Было ли это наивностью, смелостью или дерзостью? Сегодня Моше Тирош смеется над своим поступком. А тогда, не владея ивритом, он просто руководствовался все тем же инстинктом выживания. А мэр города знал польский язык и выслушал юношу. И даже поехал с ним на территорию караванного городка. И семья Кенигсвайн получила маленький, но более пригодный для жилья домик. В его 32 метра вместились шесть железных кроватей. И началась абсорбция…


Практически на следующий день Моше устроился на работу по специальности. Польский язык на первых порах благополучно заменял иврит. Затем была армия, в которой он прослужил больше двадцати лет и вышел в отставку в чине майора.

В 1963 году он женился на Рахели, и они стали одними из первых жителей только появившегося на карте города Кармиэля. Там у них родились дочь Ирис, сыновья Рам и Ори.
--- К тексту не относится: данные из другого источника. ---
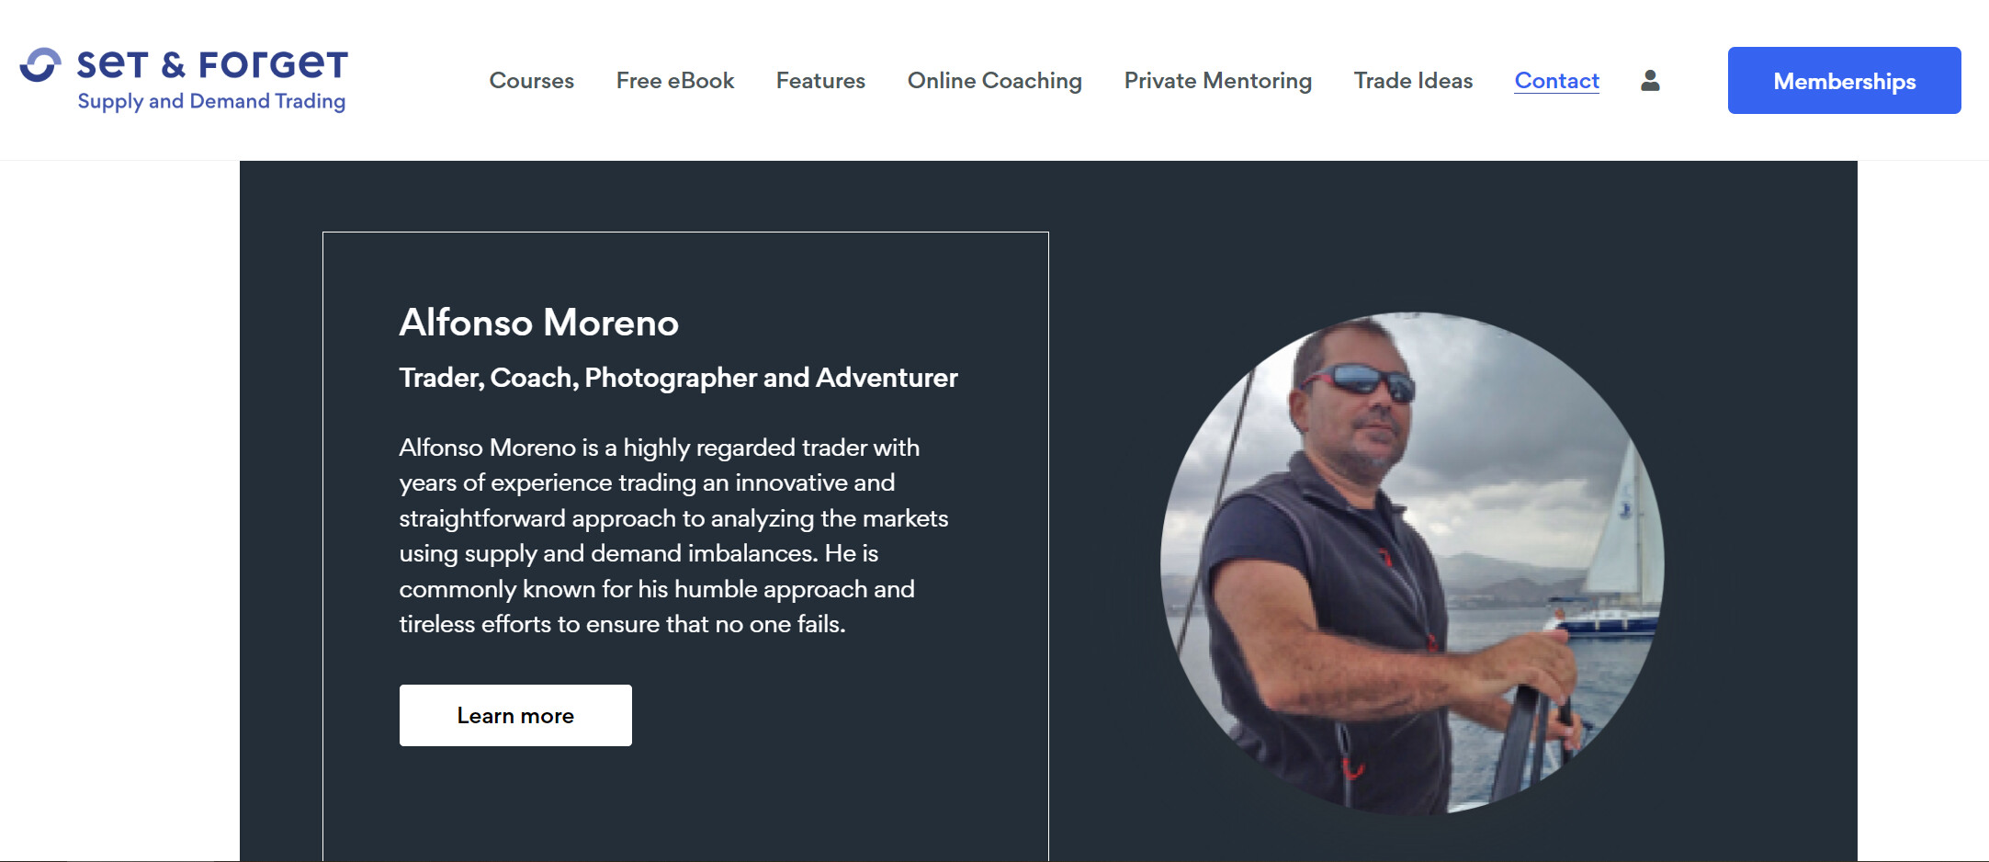Select Online Coaching in navigation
Моше помог найти матери работу, а также устроить ее личную жизнь. В 1958 году он познакомил ее с Юзефом Цаудером, бывшим жителем польского города Белостока. Они прожили вместе долгие годы. Регина умерла в 2001 году в возрасте 87 лет.
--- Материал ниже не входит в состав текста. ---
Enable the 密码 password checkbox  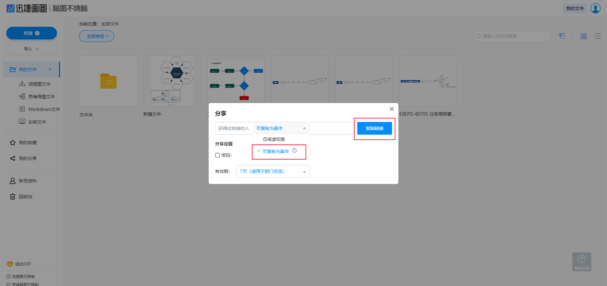(x=218, y=155)
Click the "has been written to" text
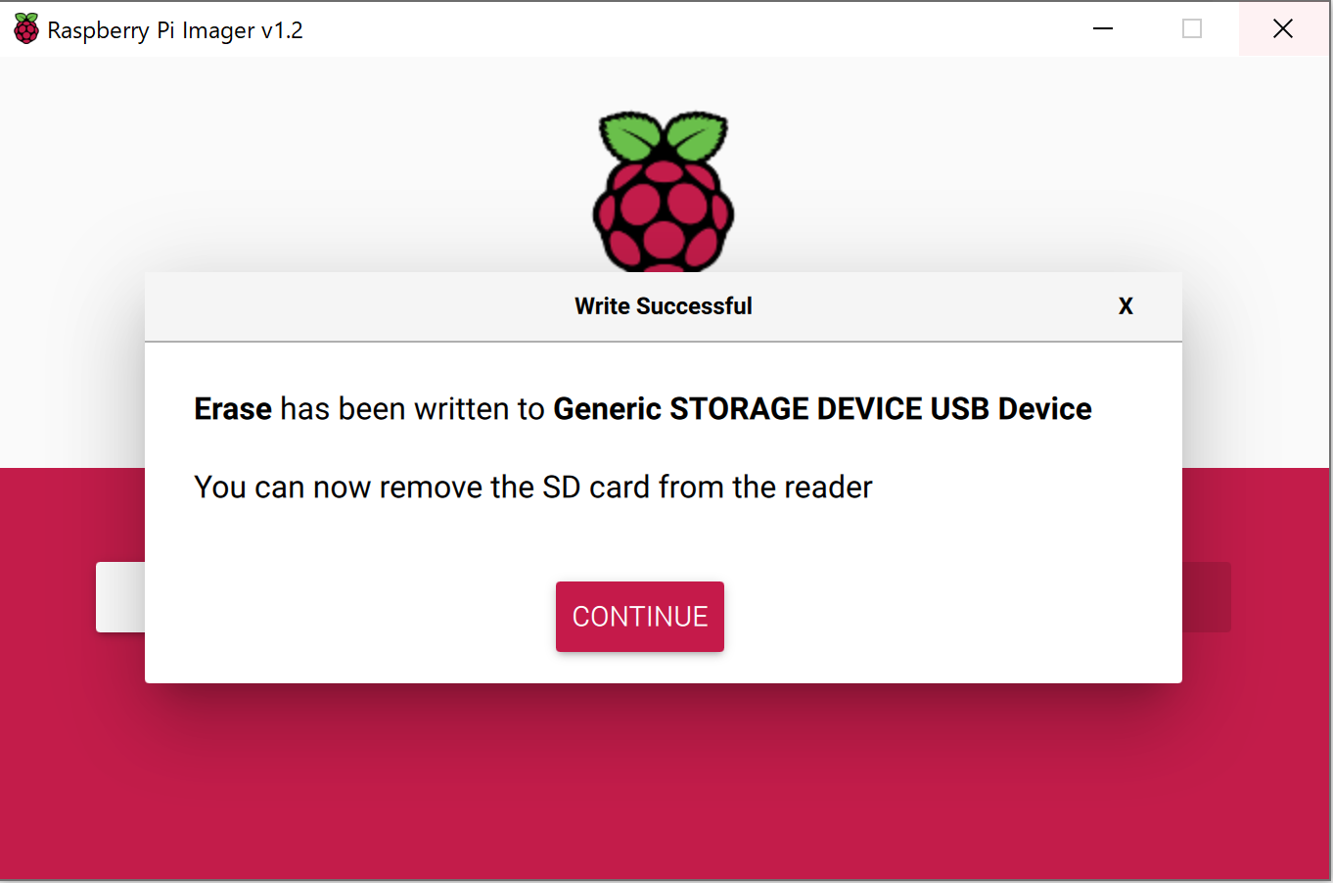Image resolution: width=1333 pixels, height=883 pixels. [412, 408]
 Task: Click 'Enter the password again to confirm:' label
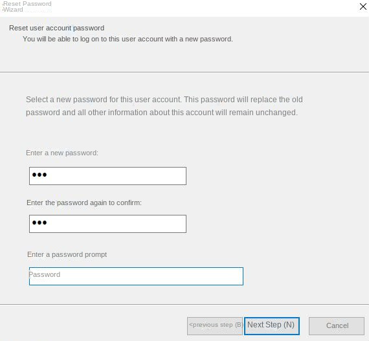point(84,203)
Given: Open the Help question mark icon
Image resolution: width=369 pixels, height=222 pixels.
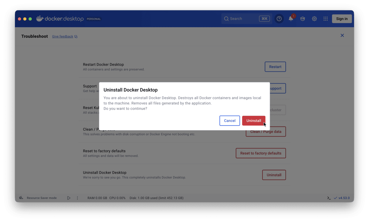Looking at the screenshot, I should (279, 19).
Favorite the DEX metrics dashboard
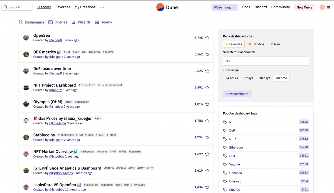The image size is (334, 193). pos(207,54)
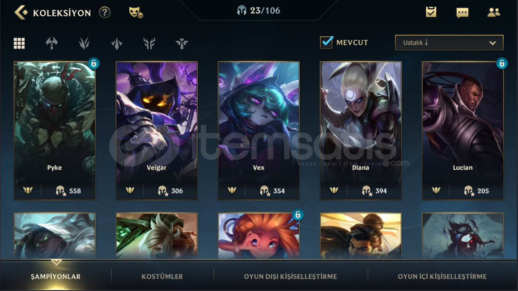Open the help question mark icon
The image size is (518, 291).
105,13
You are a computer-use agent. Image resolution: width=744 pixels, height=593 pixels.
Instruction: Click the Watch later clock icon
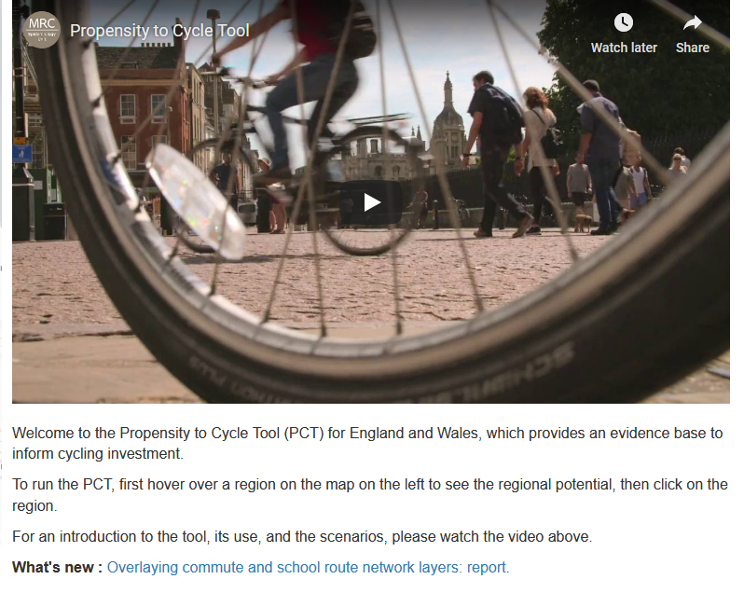[624, 22]
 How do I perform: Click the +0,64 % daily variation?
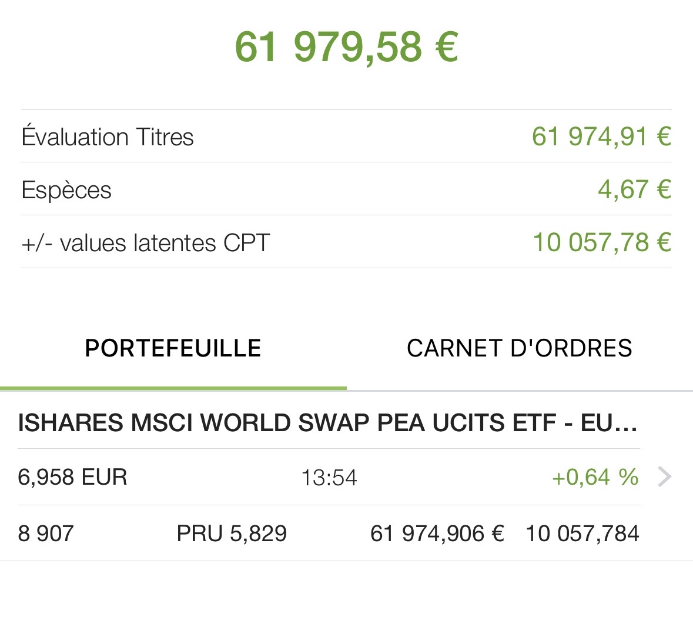click(x=595, y=477)
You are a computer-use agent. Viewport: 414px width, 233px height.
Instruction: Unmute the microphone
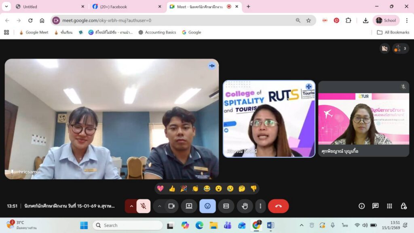tap(143, 206)
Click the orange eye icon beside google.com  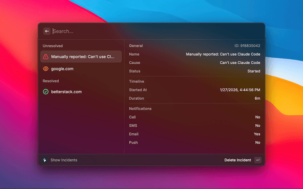[45, 69]
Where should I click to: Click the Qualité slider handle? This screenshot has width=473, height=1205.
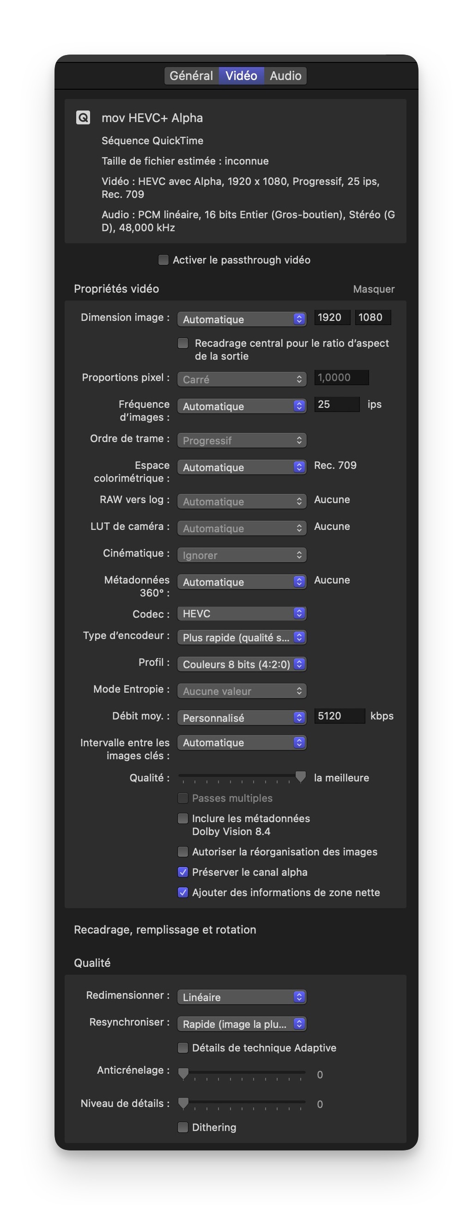[301, 777]
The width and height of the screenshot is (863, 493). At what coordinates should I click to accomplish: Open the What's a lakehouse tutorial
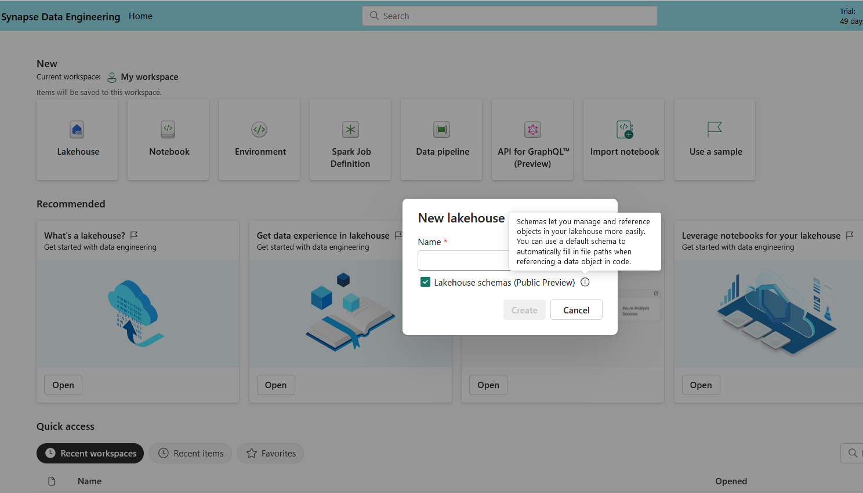tap(63, 385)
Все эти годы семья Кенигсвайн поддерживала отношения со своим главным спасителем — Зигмундом Пьентаком. Он дважды приезжал в Израиль. В музее "Яд ва-Шем" есть дерево, посаженное им как праведником мира. Это почетное звание в разные годы получили Ян Забинский и Феликс Цивинский.

Сам Моше, как переживший Катастрофу, имел право на психологическую помощь организации "Амха". Молодая женщина–специалист стала расспрашивать его о прошлом, чтобы помочь справиться с наболевшими проблемами. Она слушала его рассказы о детстве и вдруг расплакалась. Моше начал ее успокаивать. "Тебе не нужна психологическая поддержка, — сказала женщина, — ты сильный человек".
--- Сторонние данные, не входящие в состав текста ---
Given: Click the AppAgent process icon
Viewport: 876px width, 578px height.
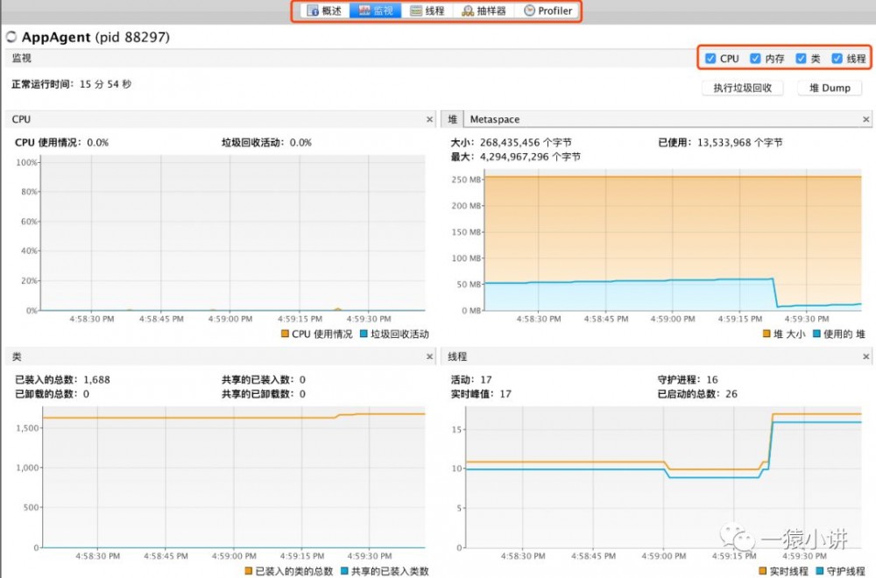Looking at the screenshot, I should (11, 38).
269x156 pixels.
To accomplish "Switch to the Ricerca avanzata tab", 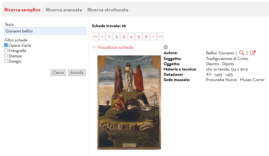I will tap(64, 9).
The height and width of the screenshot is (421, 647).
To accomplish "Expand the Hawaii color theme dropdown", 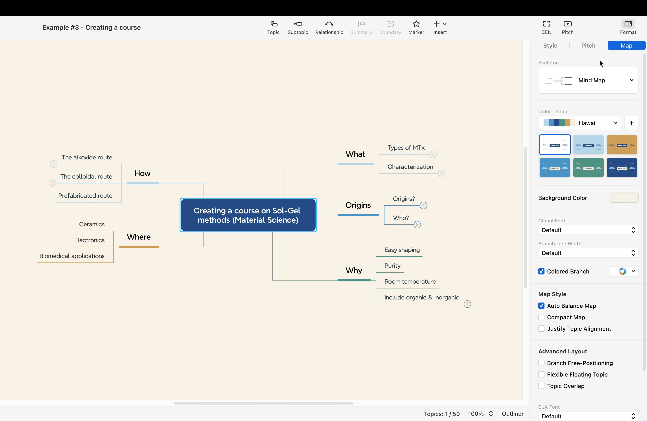I will (580, 123).
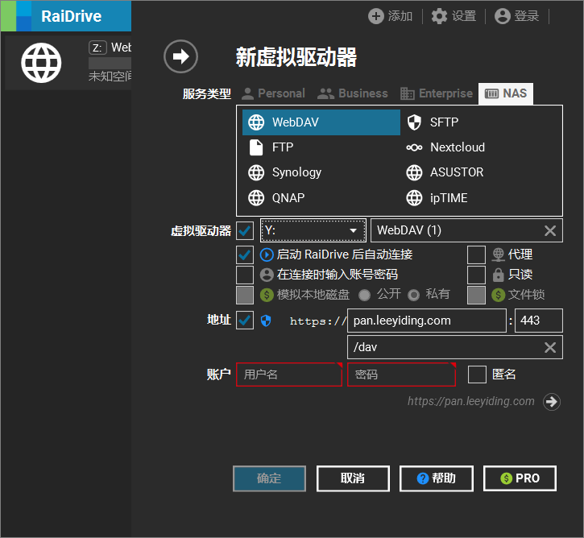Enable the 代理 proxy checkbox
The width and height of the screenshot is (584, 538).
(476, 255)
Моше Тирош в кругу детей и внуков


"Кенигсвайн" обозначает на языке идиш "королевское вино". Моше поменял аристократичную, но сложную фамилию на звонкую "сабровскую" — "Тирош" — и заодно "помолодел". Тирош переводится с иврита как "молодое вино".

Когда Моше исполнилось семьдесят лет, в поселении Канаф, где живет его дочка Ирис, собралась вся большая семья Кенигсвайн. Братья и сестры, их дети, внуки, друзья. На именинном торте горели семьдесят свечей. Пятьдесят шесть членов семьи Моше Тироша праздновали день рождения человека, которому судьба еще в детстве подарила победу Жизни над Смертью.